** Opening DATA FOR THIS TASK block **
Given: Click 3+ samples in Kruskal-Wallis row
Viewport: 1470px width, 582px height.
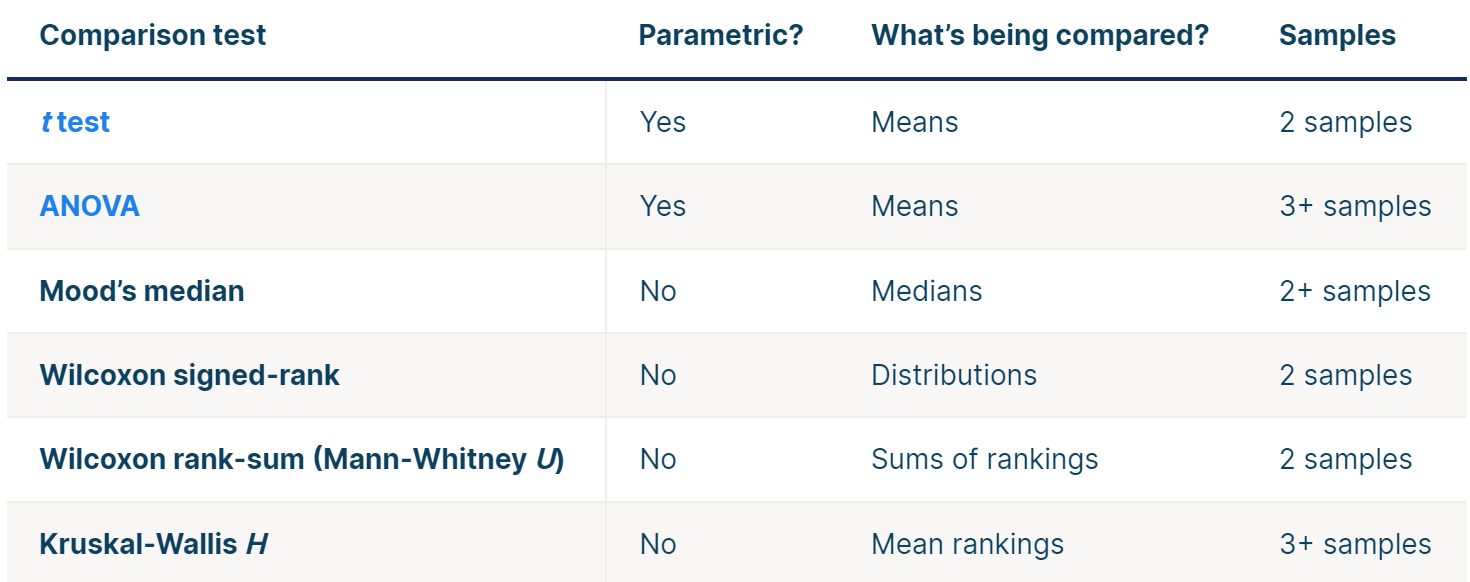Looking at the screenshot, I should click(1355, 544).
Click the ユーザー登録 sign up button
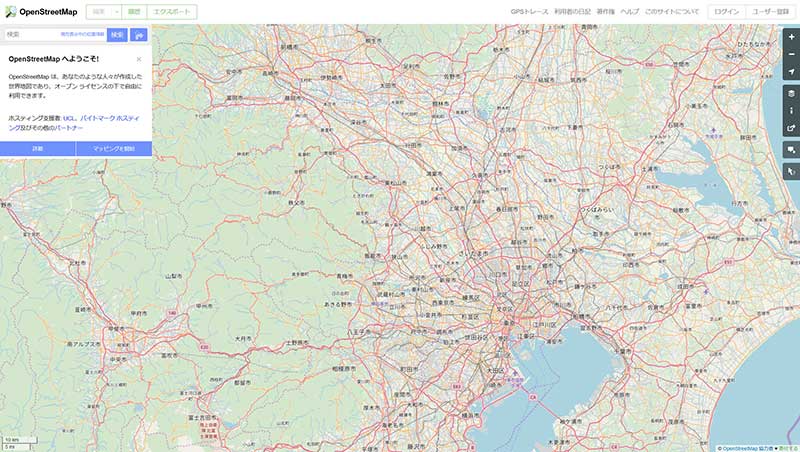This screenshot has width=800, height=452. (770, 12)
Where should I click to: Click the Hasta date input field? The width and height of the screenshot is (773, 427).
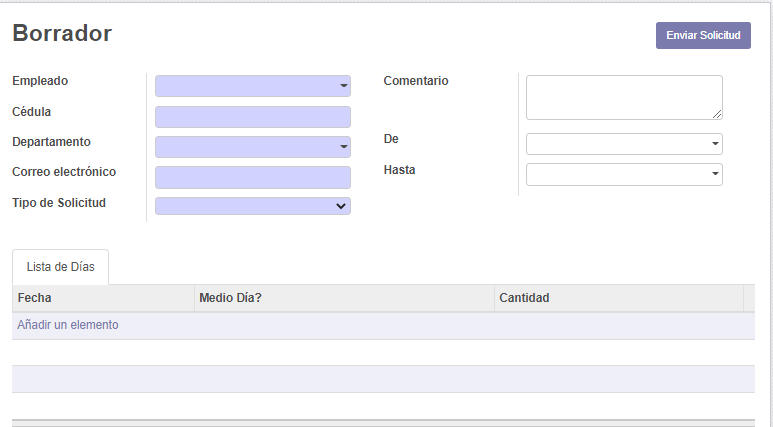click(x=618, y=175)
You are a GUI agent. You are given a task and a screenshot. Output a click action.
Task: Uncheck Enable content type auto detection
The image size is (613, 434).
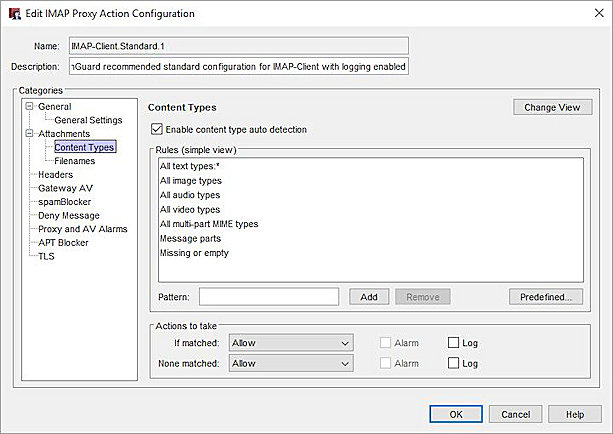pyautogui.click(x=156, y=129)
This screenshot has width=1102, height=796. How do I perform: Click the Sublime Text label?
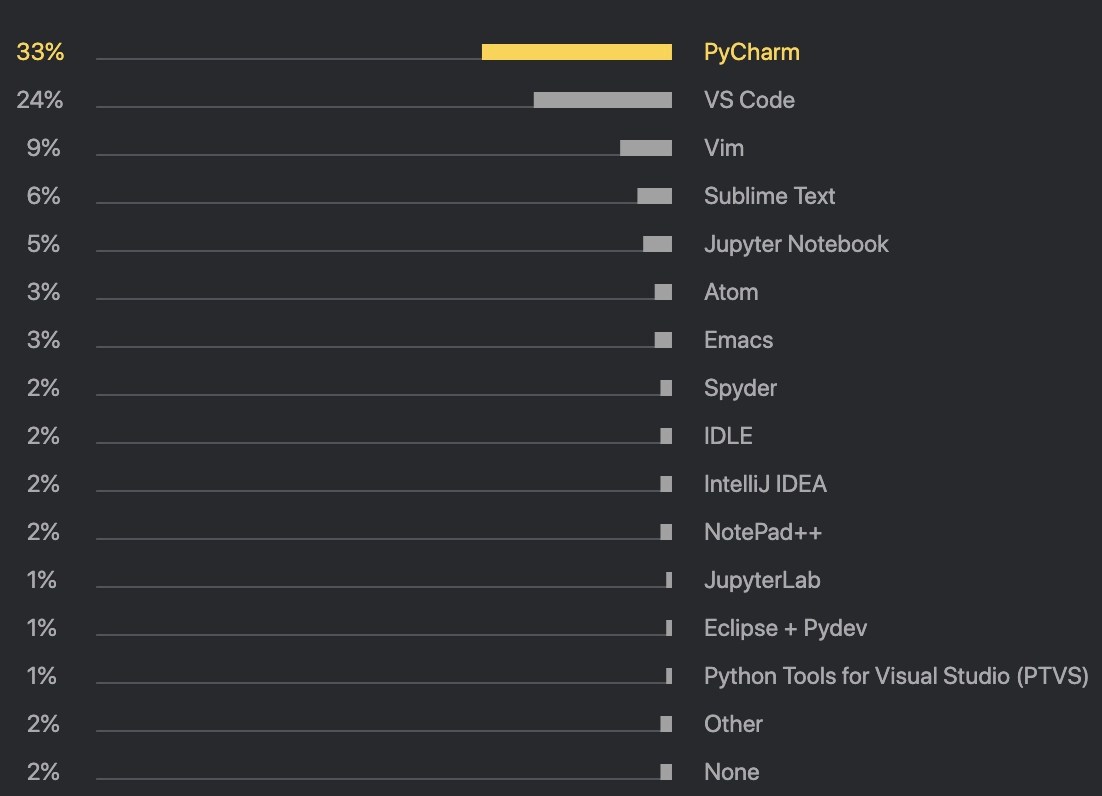769,196
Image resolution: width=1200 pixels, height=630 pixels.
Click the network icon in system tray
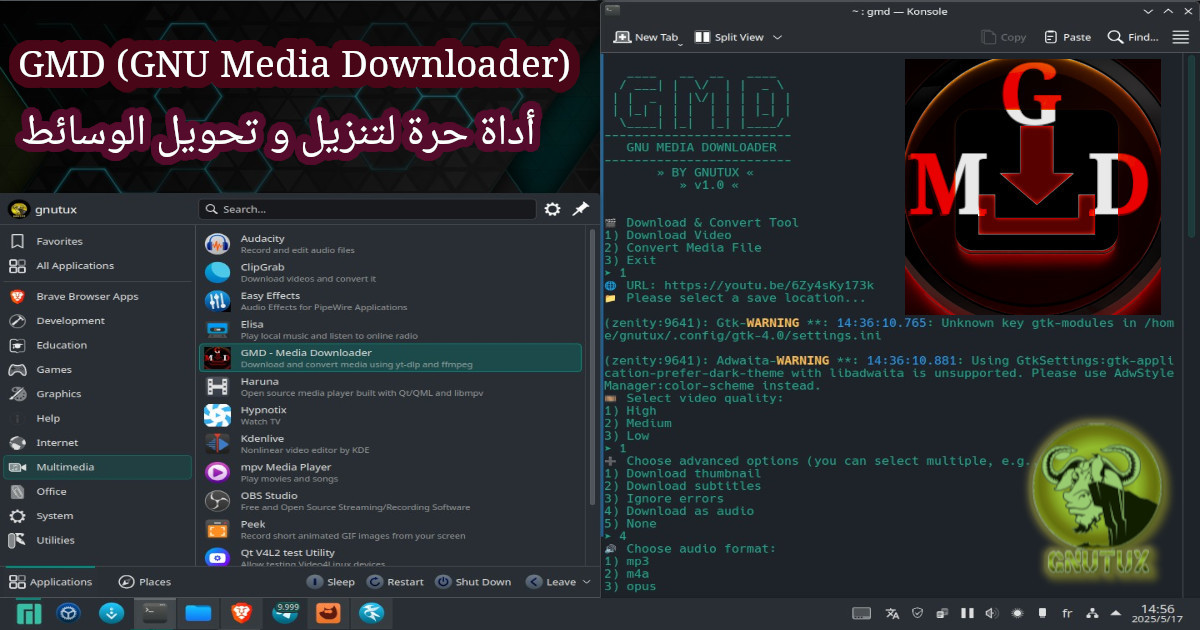[x=1092, y=613]
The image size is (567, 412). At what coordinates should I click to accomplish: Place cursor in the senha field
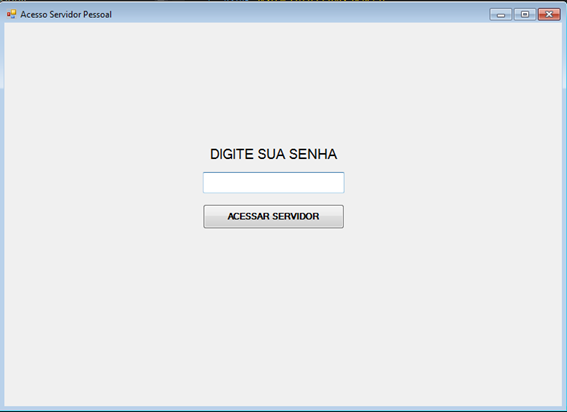coord(273,183)
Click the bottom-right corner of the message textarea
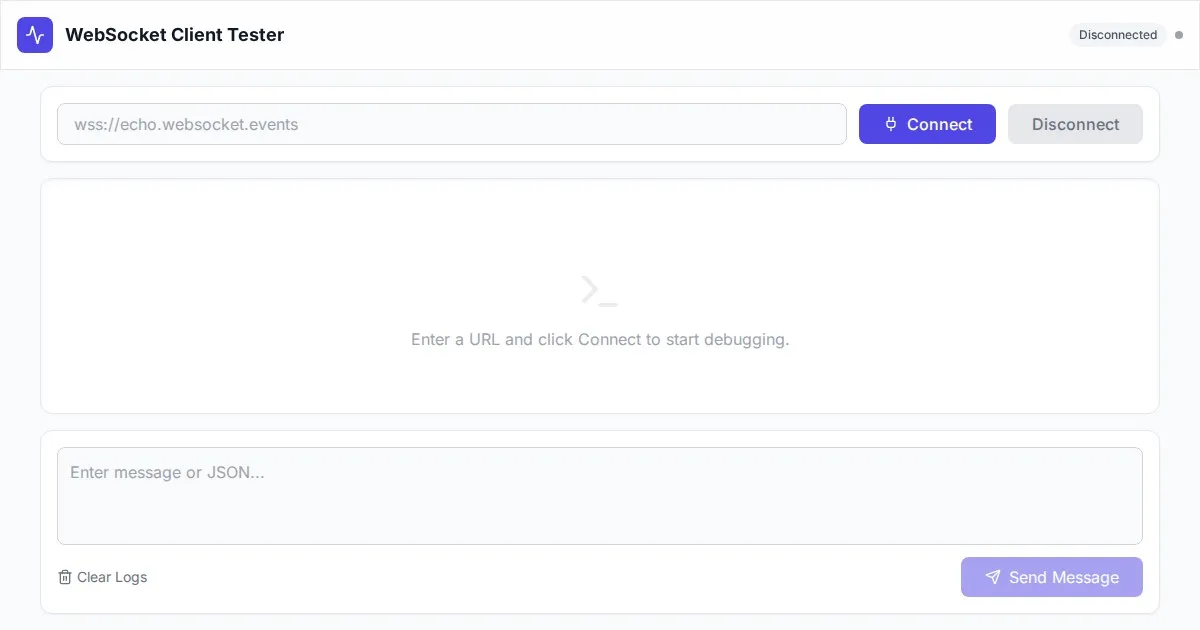 [x=1135, y=538]
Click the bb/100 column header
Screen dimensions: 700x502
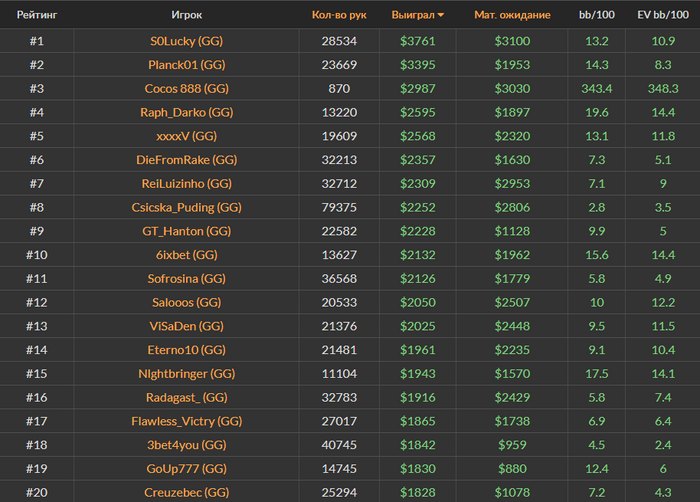point(596,16)
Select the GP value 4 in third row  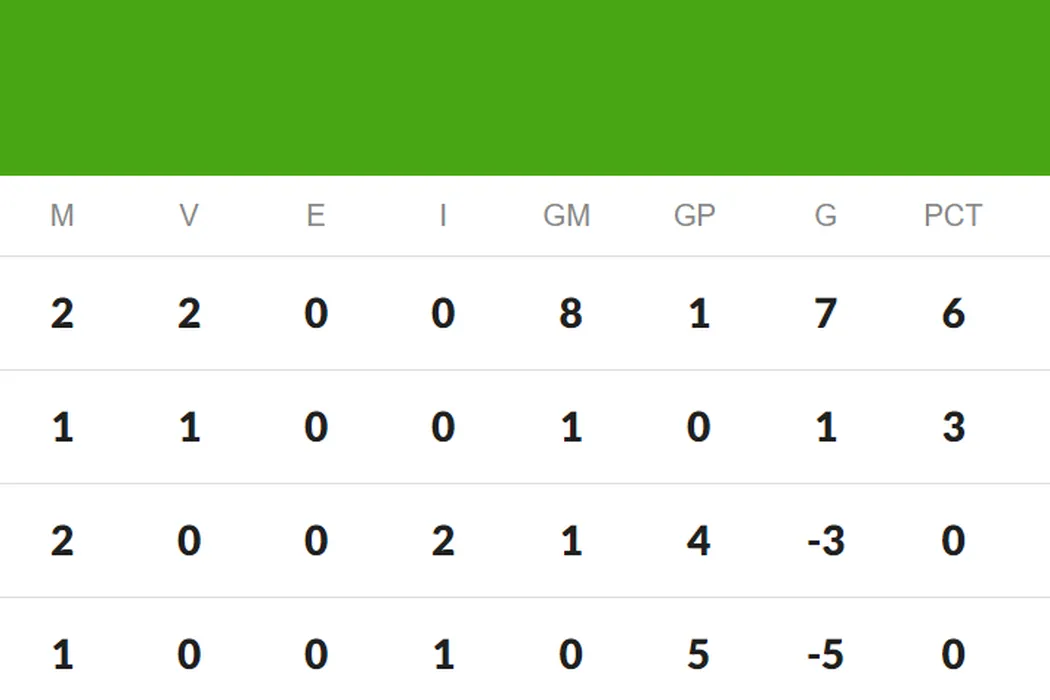pyautogui.click(x=698, y=542)
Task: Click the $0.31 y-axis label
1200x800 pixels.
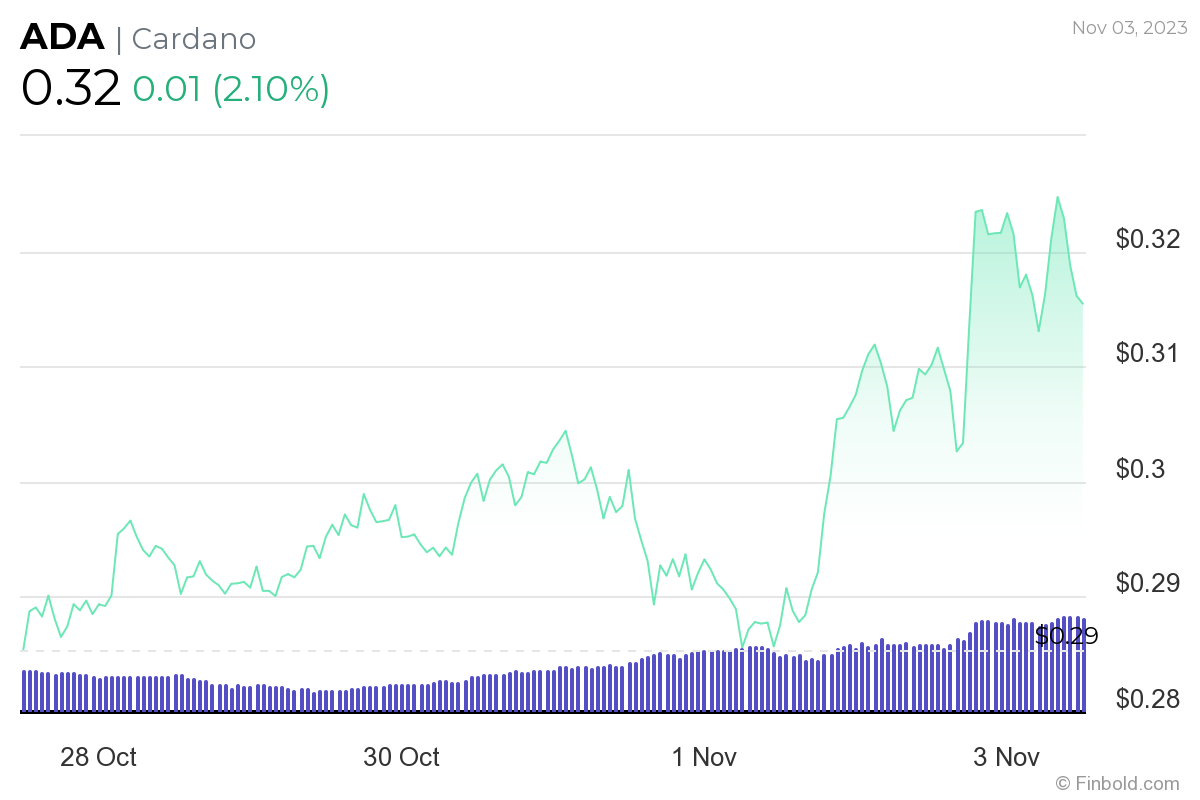Action: (1148, 353)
** Closing DATA FOR THIS TASK block **
Please return exactly the lines above, from where the listing starts to the line holding "Task: Uncheck Enable", inclusive, with the pictures omitted.

Given: Click 3+ samples in Kruskal-Wallis row
Viewport: 1470px width, 582px height.
Looking at the screenshot, I should click(1355, 544).
Click the ユーザー登録 sign up button
This screenshot has width=800, height=452. (770, 12)
Where should I click to: Click the Hasta date input field? The width and height of the screenshot is (773, 427).
click(x=618, y=175)
You are a GUI agent. You are given a task and a screenshot. Output a click action.
Task: Uncheck Enable content type auto detection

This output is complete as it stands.